Quoted passage
In a statement, Browett paid homage to the rest of the Dixons Retail management team, claiming it had made excellent progress in establishing the group as a leader in the consumer electronics retail market.
He added: "The opportunity ahead of me is an exciting one and I leave knowing that the group has a bright future under strong leadership."
Speaking to ChannelWeb, Apple channel consultant Robert Peckham welcomed the new appointments and described Browett as the "Steve Jobs of Dixons Retail".
"Browett is a genius, a visionary and a gifted leader, and full marks to Apple for grabbing him," said Peckham.
"I believe the reason PC World is faring better than many of the other electrical retailers at the moment is entirely down to him."
Meanwhile, Mark Needham, founder of distributor Widget, said Browett had done an excellent job of turning around Dixons' high street brands during his tenure.
"Currys and PC World are much more attractive places to shop than [they were] five years ago. Turnover was down over Christmas, but it fell less than at competitors such as Comet or Game," said Needham in a ChannelWeb blog post.
"Although Amazon is hot on its tail, Dixons is still the largest retailer of electronics in the UK, and the stores which John Browett leaves to his successors are better than the ones he took over."
Record results achieved in Q1
With cash reserves heading for $100bn (£63bn) and total assets of nearly $140bn, Apple is already worth more than many of its main rivals combined.
The vendor has been adding cash to its reserves for many quarters, including an eye-watering $20bn in 2010, more than double the amount in 2009. In fact, last summer it was revealed the company had more cash reserves than the US government.
And judging by its recent record results for the first quarter of FY 2012, the trend is set to continue.
For the quarter ended 31 December 2011, Apple posted revenue of $46.3bn and net profit of $13bn, compared with $26.7bn revenue and $6bn profit a year ago.
The behemoth saw iPhone sales grow by 128 per cent in the quarter, iPad sales grow 111 per cent and Mac sales 26 per cent.
Many industry watchers wondered if Apple's star would begin to wane with the sad loss of co-founder Steve Jobs last October, but new chief executive Tim Cook certainly appears to be steering the firm in the right direction.
In a statement on the Q1 results, Cook said: "We are thrilled with our outstanding results and record-breaking sales of iPhones, iPads and Macs. Apple's momentum is incredibly strong and we have some amazing new products in the pipeline."
The vendor said it expects Q2 revenue to be about $32.5bn.
Samsung and Apple battle for smartphone crown
A dogfight took place at the top of the smartphone league table as Apple wrested
first place from rival Samsung in the fourth quarter of 2011.
The latest figures from market watcher IHS iSuppli also crowned Samsung king of the smartphone market for the whole year - the first time the South Korean giant has taken the title.

Directions for this task
Reproduce the passage of the news article on Browett and Apple starting at "And judging by" and ending at "26 per cent.".

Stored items
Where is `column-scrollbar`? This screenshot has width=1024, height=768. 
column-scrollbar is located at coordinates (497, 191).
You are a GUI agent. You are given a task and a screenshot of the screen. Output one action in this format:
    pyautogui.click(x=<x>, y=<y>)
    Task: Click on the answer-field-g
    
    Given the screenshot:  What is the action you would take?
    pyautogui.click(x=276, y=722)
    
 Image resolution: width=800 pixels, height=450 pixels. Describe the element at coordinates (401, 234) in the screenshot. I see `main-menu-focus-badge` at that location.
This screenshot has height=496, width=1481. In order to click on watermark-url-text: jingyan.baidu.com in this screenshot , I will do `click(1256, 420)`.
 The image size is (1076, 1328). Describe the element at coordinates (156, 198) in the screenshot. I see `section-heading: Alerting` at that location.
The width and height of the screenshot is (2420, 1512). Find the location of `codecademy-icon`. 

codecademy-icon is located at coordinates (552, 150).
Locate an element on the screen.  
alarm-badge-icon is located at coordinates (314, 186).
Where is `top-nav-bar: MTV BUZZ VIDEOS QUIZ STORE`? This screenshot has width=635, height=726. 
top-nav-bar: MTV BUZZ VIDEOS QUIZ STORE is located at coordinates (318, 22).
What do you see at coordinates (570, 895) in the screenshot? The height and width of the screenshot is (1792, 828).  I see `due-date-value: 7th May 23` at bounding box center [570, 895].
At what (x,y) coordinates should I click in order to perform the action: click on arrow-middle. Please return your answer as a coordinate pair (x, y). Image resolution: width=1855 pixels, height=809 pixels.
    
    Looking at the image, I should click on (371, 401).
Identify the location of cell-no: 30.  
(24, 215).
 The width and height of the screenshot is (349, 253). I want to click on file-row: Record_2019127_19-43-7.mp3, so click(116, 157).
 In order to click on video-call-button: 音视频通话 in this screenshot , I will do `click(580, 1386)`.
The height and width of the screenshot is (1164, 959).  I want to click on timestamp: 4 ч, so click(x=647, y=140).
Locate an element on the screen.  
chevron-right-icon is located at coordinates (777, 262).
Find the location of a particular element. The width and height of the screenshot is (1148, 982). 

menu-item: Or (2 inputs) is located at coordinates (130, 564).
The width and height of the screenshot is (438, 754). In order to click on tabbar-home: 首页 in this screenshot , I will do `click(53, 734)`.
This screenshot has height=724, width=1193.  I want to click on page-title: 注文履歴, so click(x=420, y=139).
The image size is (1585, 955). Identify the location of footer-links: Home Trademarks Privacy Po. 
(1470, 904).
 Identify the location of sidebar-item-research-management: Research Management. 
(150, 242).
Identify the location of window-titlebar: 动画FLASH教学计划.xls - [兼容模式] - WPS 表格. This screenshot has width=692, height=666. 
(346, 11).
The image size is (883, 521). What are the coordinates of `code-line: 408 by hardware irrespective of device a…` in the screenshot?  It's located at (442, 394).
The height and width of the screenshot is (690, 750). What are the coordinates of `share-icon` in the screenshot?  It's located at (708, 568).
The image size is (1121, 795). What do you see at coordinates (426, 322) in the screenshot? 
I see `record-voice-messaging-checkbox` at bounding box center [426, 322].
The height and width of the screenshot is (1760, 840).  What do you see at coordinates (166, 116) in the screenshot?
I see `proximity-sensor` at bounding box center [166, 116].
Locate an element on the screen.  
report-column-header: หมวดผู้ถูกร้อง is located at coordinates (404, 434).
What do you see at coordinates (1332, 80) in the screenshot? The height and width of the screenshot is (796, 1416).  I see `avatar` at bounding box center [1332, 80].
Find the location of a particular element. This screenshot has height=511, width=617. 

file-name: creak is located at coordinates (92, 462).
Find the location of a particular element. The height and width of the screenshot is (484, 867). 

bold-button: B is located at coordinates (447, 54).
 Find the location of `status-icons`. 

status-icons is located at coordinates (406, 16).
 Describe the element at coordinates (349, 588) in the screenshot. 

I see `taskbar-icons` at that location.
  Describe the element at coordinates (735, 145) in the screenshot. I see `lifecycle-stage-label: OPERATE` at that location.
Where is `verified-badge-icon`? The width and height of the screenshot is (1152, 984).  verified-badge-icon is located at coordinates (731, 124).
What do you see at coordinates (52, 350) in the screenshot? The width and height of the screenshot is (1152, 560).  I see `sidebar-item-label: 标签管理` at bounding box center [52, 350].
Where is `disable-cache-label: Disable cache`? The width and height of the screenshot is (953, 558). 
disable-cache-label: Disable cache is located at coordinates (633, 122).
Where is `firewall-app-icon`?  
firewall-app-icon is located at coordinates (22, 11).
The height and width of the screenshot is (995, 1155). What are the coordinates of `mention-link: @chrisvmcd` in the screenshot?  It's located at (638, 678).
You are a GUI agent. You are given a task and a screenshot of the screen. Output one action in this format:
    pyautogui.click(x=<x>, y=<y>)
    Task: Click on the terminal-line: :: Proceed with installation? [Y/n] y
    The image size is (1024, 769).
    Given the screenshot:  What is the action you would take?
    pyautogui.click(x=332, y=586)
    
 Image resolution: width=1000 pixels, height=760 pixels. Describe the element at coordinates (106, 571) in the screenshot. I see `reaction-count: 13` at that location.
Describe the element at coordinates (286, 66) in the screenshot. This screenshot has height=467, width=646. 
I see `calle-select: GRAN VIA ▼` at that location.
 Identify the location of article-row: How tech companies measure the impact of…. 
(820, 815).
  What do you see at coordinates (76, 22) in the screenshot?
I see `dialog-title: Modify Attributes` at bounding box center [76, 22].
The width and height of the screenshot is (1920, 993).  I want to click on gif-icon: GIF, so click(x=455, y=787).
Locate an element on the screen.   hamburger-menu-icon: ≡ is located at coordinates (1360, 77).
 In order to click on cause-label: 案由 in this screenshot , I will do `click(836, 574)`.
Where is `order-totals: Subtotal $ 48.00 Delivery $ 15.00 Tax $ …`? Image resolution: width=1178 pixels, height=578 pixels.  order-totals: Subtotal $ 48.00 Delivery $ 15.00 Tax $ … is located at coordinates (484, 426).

Solution
And judging by its recent record results for the first quarter of FY 2012, the trend is set to continue.
For the quarter ended 31 December 2011, Apple posted revenue of $46.3bn and net profit of $13bn, compared with $26.7bn revenue and $6bn profit a year ago.
The behemoth saw iPhone sales grow by 128 per cent in the quarter, iPad sales grow 111 per cent and Mac sales 26 per cent.